[[ DATASET EXCERPTS, beginning ]]
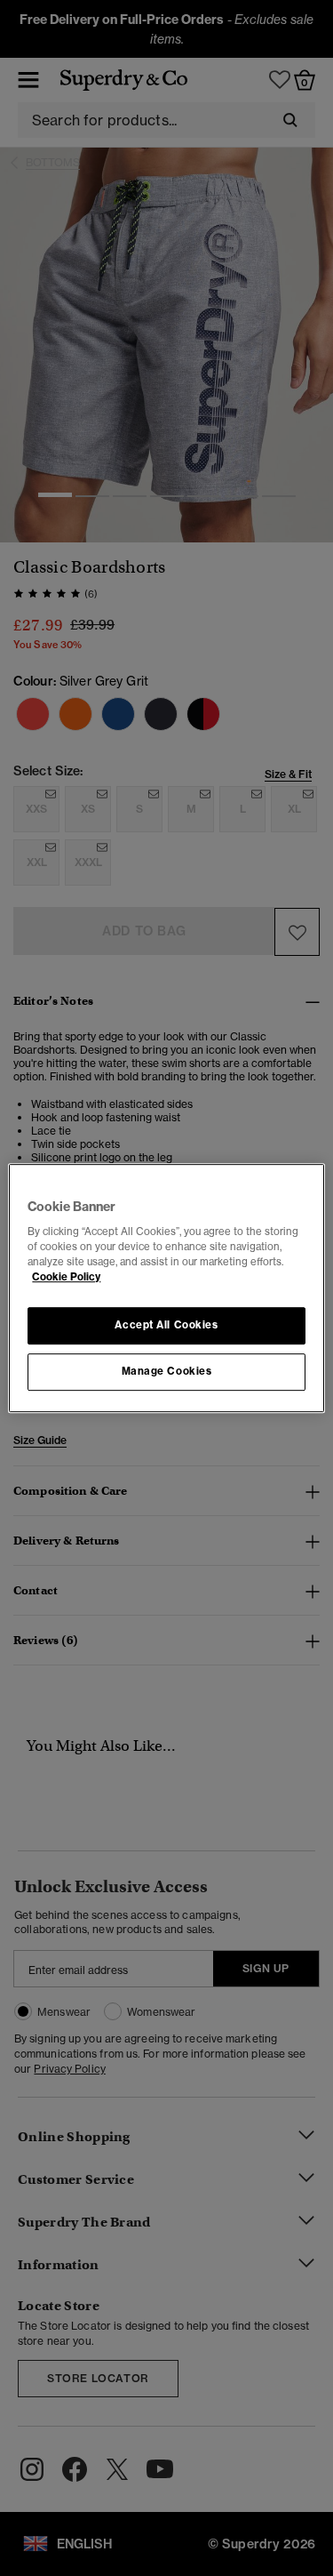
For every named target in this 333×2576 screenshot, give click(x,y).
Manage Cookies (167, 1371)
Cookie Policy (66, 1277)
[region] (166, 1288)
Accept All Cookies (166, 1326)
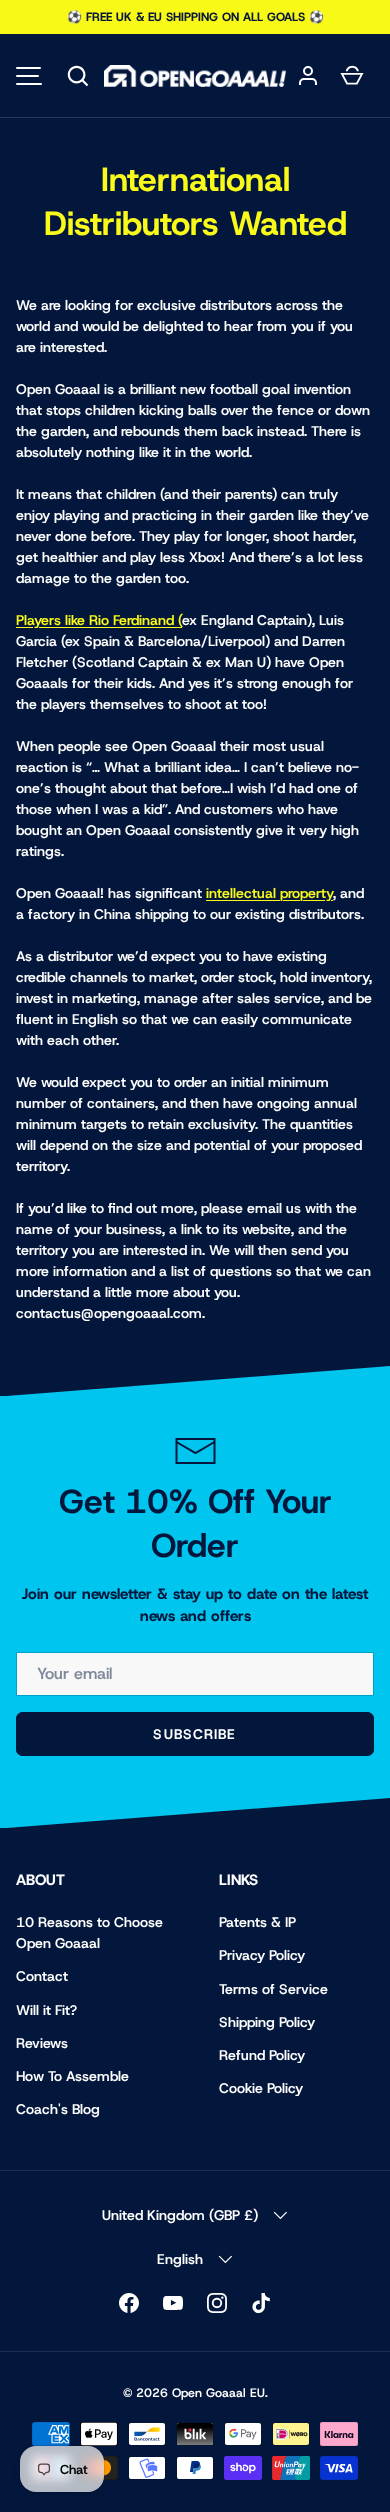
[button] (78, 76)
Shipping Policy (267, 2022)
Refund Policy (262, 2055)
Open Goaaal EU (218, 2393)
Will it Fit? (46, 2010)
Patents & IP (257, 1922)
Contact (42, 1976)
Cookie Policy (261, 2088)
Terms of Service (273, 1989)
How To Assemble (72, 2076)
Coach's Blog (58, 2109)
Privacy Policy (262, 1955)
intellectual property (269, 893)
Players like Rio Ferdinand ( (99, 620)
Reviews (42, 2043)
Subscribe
[[ DATASET EXCERPTS, end ]]
Return the lines containing "Policy", taking each one from the listing.

**FINAL ANSWER**
Cookie Policy (66, 1277)
Shipping Policy (267, 2022)
Refund Policy (262, 2055)
Cookie Policy (261, 2088)
Privacy Policy (262, 1955)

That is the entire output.